My life would have been different—I would have been a different person—had I not been named Prudence. Because of the meaning behind this name, I felt a sense of responsibility or destiny I had to live up to, influencing everything I would do in my life. It was my father who insisted on giving me the name. Many of my parents’ Hollywood friends advised them against stigmatizing their child with such a name. I would never really know why this name meant so much to my father.
Prudence as a child, second from right, with her siblings and famous parents
Because of the name Prudence and the sense of destiny that comes with it, I always felt I had to live up to the highest expectations. People would notice me and ask if I was prudent. Did I even know what prudence means? Or they would tell me I was anything but prudent, so how did I get the name Prudence? I was in second-grade religion class when I first became aware of my name’s significance. The class was told that prudence is a cardinal virtue. I felt so proud. Prudence is the sister of wisdom. Prudence is the knowledge of the most Holy of Holies.
Dear Prudence, like a little child
The clouds will be a daisy chain
So let me see you smile again
Although I was born in Los Angeles, my life, as I know it, really began in Rishikesh, India, in 1968. Arriving in New Delhi in mid-January, I traveled to Rishikesh by car with my sister Mia Farrow and Maharishi Mahesh Yogi. My path would then cross with John Lennon and George Harrison, of The Beatles, as they joined the meditation course also searching inward for their own personal answers.
Maharishi Mahesh Yogi
My new environment was alien to anything I had ever experienced. Maharishi’s academy was perched high on a cliff overlooking the Ganges River at the end of an enormous wild jungle sanctuary. Surrounded by the exotic sounds of the jungle nightlife and feeling particularly vulnerable, I reflected on my life’s journey and how it had brought me to this point. The great roar of the river could be heard gently thundering in the background below. I felt the gravity of hundreds of years of great souls who braved the harsh elements of a rugged life to pursue deep meditation alone in the jungles along the Ganges River as it first issues forth from the base of the Himalayan Mountain Range.

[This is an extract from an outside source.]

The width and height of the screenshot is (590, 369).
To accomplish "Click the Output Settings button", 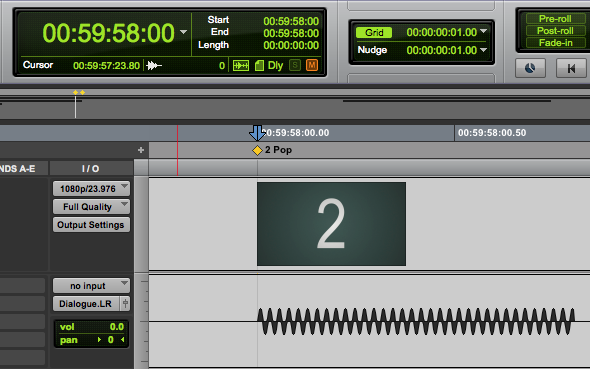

Meditation chambers, now in ruins, at Maharishi’s former ashram in Rishikesh
My first night in Rishikesh as I lay shivering in my bed beneath layers of blankets, I felt a mixture of elation and apprehension. I had dreamed of coming here to meditate, and finally it was happening. Yet there was the realization that I would be cloistered thousands of miles away from home for three months of intensive self-reflection and deep meditation. I told myself that I had asked for this. Driven by a relentless passion to reach deep inside, I had prayed day and night that I be brought to India to experience the profound wisdom of its ancient sages. Now I was finally here and the reality was both glorious and very frightening.
My life up to this point, however misguided, was ultimately a quest for the truth. What does that mean? I was looking to make sense of my existence. This did not necessarily mean intellectual sense but sense to my soul, my core. I needed to find peace, true peace inside myself. My spiritual quest began in the most unlikely of places—in Beverly Hills with Hollywood film parents. In the end, I found my salvation in Rishikesh.